Speaking as a member of a potential RWA partner, Centrifuge, I think this proposal is a good step in the right direction, but ultimately has some challenges to long-term viability. @blakewest has provided great in-depth analysis, and I’d happily co-sign his post as being reflective of my opinions and the best perspective. His points regarding liquidity, structuring, and duration are truly important in how to think about the RWA opportunity.

There is quite a bit of good discussion on these exact topics in the recent Centrifgue AMO proposal. I’d recommend reading through that for those who wish to wrap their heads around RWA.

Before going further, I think it’s important to reiterate the principal value of real-world assets - providing improved risk-adjusted returns. While there is a wide variety of differences across the RWA protocols and approaches, they collectively present Frax with an opportunity to achieve various sustainable yields for an approriate level of risk.

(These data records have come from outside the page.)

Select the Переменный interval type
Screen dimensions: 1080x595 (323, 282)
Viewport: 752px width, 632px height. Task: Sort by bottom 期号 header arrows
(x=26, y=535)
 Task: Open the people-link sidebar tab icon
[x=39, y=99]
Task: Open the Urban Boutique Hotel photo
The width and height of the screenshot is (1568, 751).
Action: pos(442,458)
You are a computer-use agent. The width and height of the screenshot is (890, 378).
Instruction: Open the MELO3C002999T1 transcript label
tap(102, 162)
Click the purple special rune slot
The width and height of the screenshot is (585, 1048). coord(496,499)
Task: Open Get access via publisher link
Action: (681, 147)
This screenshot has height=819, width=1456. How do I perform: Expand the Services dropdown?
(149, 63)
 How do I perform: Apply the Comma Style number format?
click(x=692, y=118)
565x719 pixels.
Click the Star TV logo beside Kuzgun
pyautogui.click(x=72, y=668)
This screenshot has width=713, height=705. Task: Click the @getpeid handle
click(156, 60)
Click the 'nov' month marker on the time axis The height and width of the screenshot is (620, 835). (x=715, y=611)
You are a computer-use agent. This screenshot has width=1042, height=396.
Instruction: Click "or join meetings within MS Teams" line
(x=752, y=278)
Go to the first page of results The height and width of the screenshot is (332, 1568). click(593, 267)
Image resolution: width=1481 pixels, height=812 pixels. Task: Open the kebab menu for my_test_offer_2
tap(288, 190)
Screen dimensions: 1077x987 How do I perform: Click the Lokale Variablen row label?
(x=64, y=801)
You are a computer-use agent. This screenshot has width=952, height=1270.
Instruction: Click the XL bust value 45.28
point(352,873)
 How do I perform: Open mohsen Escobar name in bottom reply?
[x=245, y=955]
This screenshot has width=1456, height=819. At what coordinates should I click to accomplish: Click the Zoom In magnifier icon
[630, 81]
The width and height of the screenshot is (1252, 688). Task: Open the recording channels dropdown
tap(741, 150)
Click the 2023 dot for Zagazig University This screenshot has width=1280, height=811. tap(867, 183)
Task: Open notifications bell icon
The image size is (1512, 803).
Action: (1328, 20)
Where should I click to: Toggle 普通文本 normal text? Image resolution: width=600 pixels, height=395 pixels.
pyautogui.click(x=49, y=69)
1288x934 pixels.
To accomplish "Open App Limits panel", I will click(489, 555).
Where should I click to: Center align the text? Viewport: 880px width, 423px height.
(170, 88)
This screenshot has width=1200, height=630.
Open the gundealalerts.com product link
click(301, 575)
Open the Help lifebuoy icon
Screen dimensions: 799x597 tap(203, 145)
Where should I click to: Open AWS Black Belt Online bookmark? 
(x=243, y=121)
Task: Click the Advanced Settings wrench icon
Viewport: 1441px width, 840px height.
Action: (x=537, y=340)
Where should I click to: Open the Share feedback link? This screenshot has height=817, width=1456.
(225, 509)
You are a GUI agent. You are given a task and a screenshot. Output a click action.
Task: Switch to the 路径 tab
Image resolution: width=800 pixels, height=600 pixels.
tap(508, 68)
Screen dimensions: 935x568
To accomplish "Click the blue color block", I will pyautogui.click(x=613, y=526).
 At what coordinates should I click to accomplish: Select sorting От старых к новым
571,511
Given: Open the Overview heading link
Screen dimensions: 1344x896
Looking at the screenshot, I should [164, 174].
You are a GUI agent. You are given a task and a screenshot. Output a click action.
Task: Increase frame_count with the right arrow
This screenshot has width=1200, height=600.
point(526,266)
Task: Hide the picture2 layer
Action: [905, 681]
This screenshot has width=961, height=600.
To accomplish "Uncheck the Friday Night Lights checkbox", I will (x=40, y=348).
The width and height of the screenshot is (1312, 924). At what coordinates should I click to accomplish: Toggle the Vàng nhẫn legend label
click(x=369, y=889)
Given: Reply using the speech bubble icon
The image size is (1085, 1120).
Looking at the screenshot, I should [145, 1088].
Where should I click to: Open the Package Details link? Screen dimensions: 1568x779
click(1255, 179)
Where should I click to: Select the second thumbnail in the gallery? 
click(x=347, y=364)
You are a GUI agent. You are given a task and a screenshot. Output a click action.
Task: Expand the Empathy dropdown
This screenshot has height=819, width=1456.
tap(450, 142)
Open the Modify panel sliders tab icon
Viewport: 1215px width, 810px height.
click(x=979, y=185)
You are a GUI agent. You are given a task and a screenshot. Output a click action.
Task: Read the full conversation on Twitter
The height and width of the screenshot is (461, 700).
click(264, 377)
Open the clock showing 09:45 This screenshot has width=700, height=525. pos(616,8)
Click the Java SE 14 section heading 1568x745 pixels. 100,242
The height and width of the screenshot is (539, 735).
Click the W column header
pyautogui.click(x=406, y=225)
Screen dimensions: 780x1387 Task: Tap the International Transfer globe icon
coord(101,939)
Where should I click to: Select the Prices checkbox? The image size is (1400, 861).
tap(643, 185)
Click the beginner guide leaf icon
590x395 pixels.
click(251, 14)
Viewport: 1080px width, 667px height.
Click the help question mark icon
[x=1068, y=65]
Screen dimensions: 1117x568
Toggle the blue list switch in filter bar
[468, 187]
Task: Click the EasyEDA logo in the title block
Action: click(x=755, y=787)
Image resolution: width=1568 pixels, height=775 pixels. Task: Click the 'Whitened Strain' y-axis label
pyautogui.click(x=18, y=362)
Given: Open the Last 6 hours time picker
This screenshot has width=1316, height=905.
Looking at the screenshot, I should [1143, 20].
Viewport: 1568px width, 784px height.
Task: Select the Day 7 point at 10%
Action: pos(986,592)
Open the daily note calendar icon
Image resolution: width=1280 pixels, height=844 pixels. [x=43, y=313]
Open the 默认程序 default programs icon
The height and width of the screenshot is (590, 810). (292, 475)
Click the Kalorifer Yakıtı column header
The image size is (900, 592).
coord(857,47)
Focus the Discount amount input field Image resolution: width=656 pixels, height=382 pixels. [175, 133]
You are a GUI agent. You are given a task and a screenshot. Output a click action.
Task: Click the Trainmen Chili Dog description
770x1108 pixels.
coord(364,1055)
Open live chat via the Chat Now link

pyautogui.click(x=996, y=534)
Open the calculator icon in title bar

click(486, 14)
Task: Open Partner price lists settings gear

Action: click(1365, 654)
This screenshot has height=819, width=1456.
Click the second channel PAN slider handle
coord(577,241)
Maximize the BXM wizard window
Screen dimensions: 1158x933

My recommendation is to build the RWA capacity progressively, to best develop comfort with the liquidity nuances and individual intricacies of each platform and provider. For Frax to best interface with these opportunities, whatever the final structure is, should incorporate a per-protocol approach that allows governance or management teams in Frax to deliniate the capacity allocated to each protocol and/or the corresponding pool. As Frax and the community develops more comfort with the capabilities, risk and return, and collateral/issuers/managers associated with each protocol, a more programmatic and autonomous structure can be incorporated over-time.

Ultimately, collateralized, on-chain credit investments represent some of the best yield-bearing opportunities over the near-term, potentially drawn-out bear market. The return, diversification, and potential long-term stability present unique opportunities for Frax. They should be incorproated into a larger strategic framework, that provides the appropriate amount of balance sheet exposure, in a way that addresses the specific risks up-front , with a long-term view on scaling and automation.